Briarcrest Estates says ‘no’ to buyout


LACONIA — Members of a residents' cooperative that owns Briarcrest Estates, a bucolic, 230-acre manufactured housing park, have decided not to pursue a potential sale of the property to the Hometown America Corporation.

The 121-31 vote Monday night to maintain the status quo at the park comes after weeks of conflict between two factions within Lakemont Cooperative. One contends management of the park would improve under corporate ownership. The other asserts that residents' interests and pocketbooks are best protected by the cooperative.

Members of the community reported angry phone calls and arguments among neighbors. There was even a report of a physical confrontation between two neighbors in the mail room. Members of the cooperative board who suggested investigating a possible change of ownership resigned after coming under sharp criticism.

Louise Rosand, a resident in favor of continued ownership by the cooperative, hopes the decisive vote puts an end to the conflict.

“It was a very nice ending to a nasty story,” she said. “Everyone cheered except for 31 people.”

She said she never understood the rationale for selling the property.

“They're essentially wrong,” Rosand said. “It is managed well, financially stable, the banks love us.”

She also said the grounds are well maintained.

City Council Brenda Baer, a Briarcrest resident, has been in favor of a sale and was disappointed at the outcome of the vote.

“I've lived here for 21 years, 19 under private ownership,” she said. “The present ownership has not been a very good experience. There's been a lot of division. They depend on voluntary services to run the place.
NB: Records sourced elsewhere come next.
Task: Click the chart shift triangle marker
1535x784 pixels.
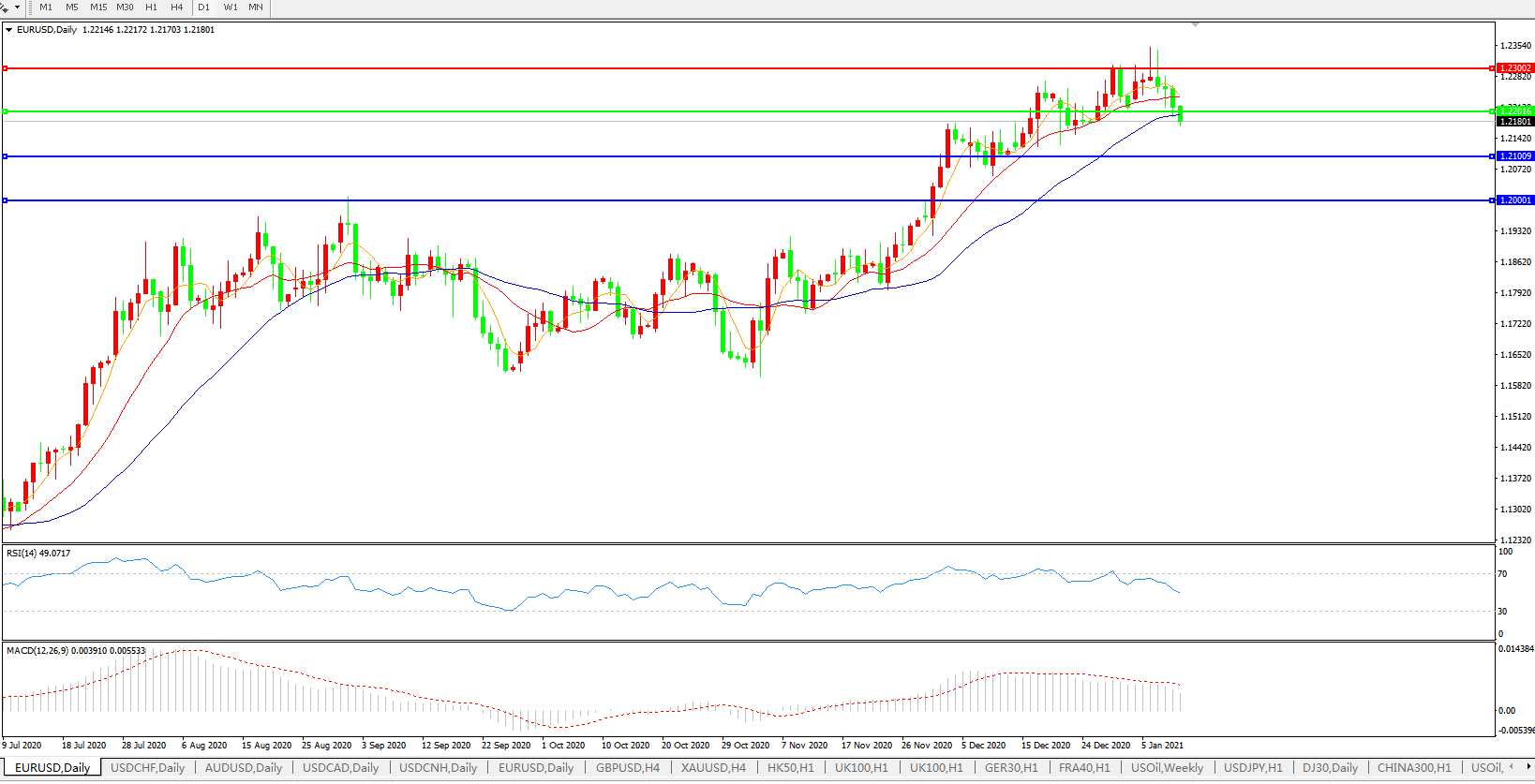Action: point(1195,25)
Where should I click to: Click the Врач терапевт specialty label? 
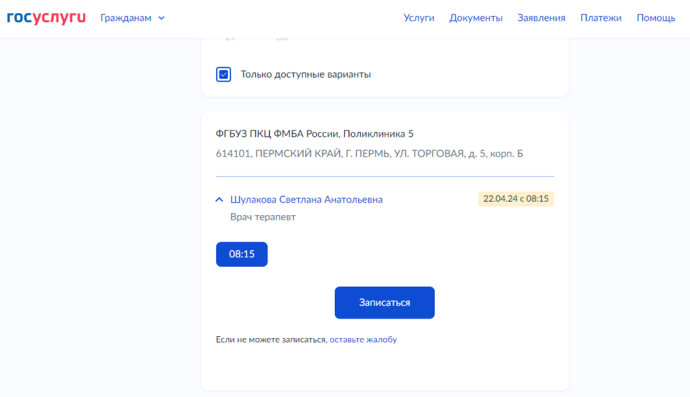coord(263,217)
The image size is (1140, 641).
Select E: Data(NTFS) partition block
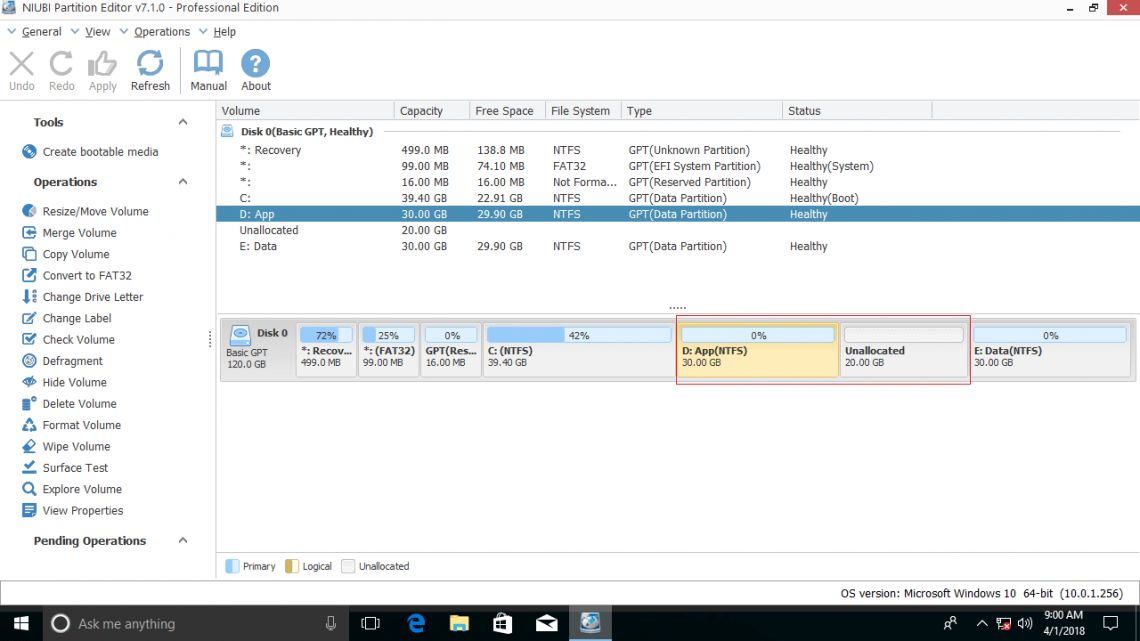point(1050,351)
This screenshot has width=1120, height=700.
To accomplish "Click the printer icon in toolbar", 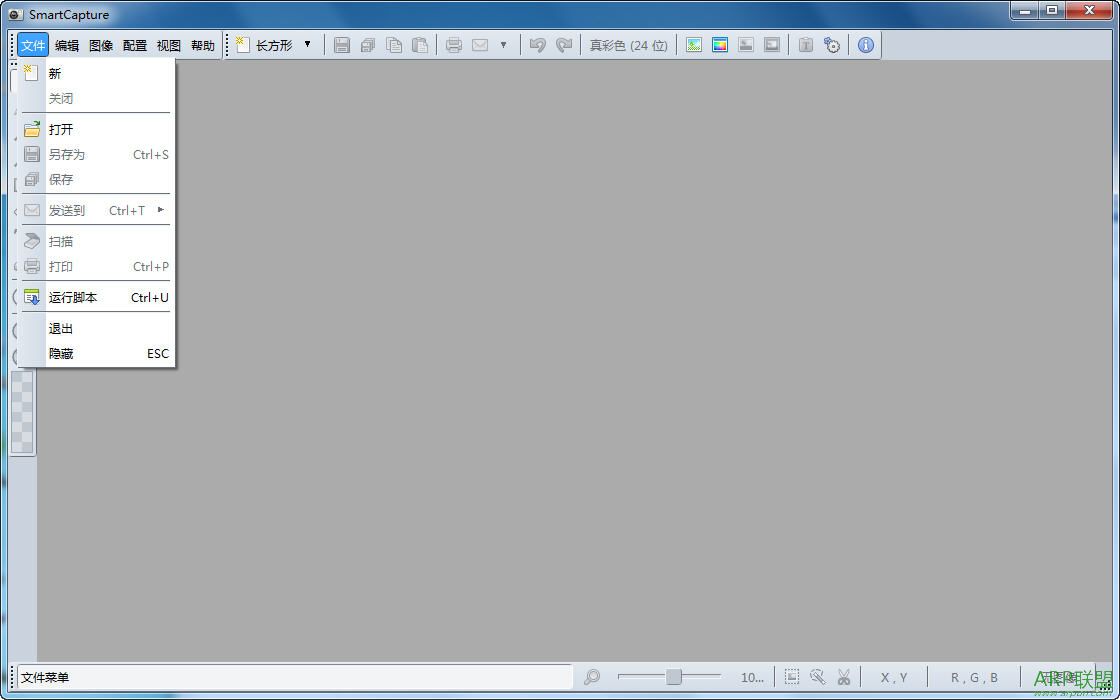I will [x=454, y=45].
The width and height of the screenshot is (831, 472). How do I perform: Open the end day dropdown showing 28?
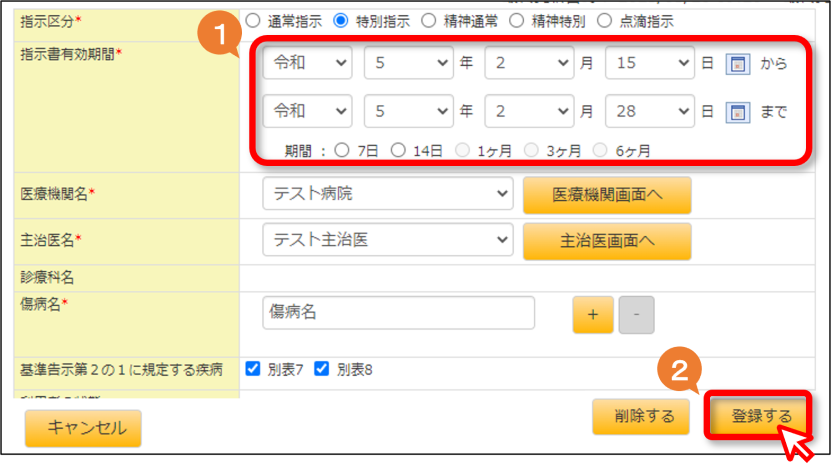click(650, 111)
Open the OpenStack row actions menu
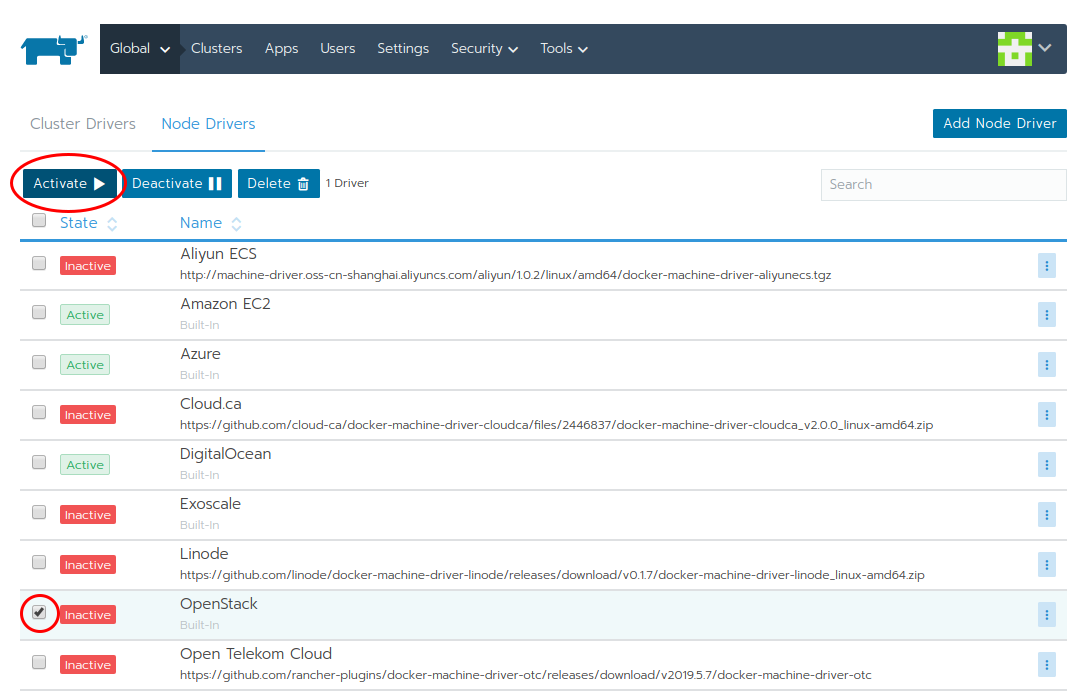The image size is (1079, 696). 1046,614
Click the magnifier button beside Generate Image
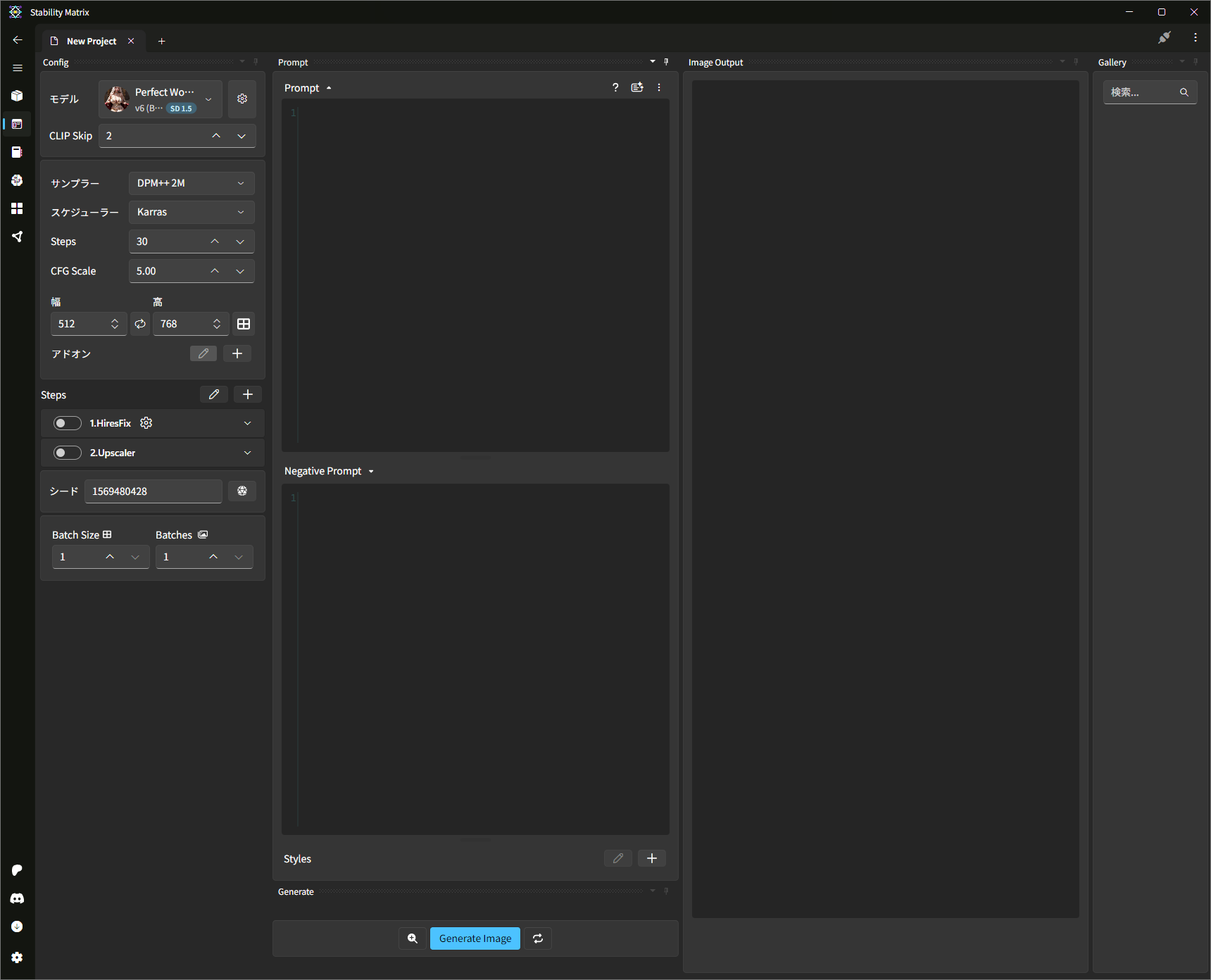 pyautogui.click(x=413, y=938)
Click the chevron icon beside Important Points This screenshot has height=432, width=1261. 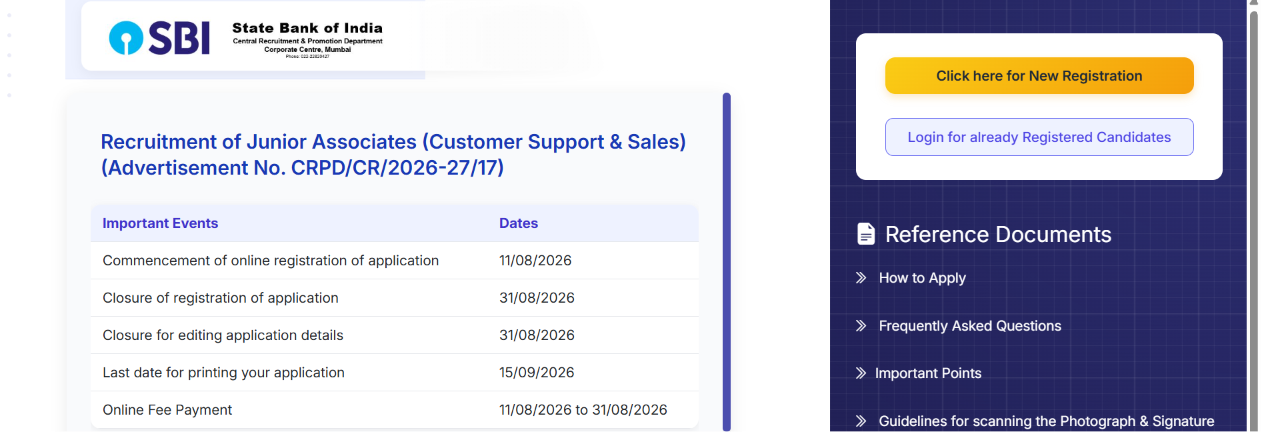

This is a $10 million to $12 million business, and I don't think you should run it with volunteers.”

Hometown America Corporation offered to retire the outstanding balances on an $8 million loan from TD Bank and a $2 million loan from the New Hampshire Community Loan Fund as well as pay the prepayment penalty for the loan, closing costs and real estate transfer taxes.

Tara Reardon, director of ROC-NH, a program of the New Hampshire Community Loan Fund, said there are 121 resident-owned communities in New Hampshire and none have entertained an offer to sell their parks.

“We think that's for obvious reasons,” she said. “Rents are lower in a not-for-profit community than under ownership by a for-profit corporation.”

Mark and Ruth Mooney opened Briarcrest Estates in 1988. Its land covers an area in Laconia and Belmont.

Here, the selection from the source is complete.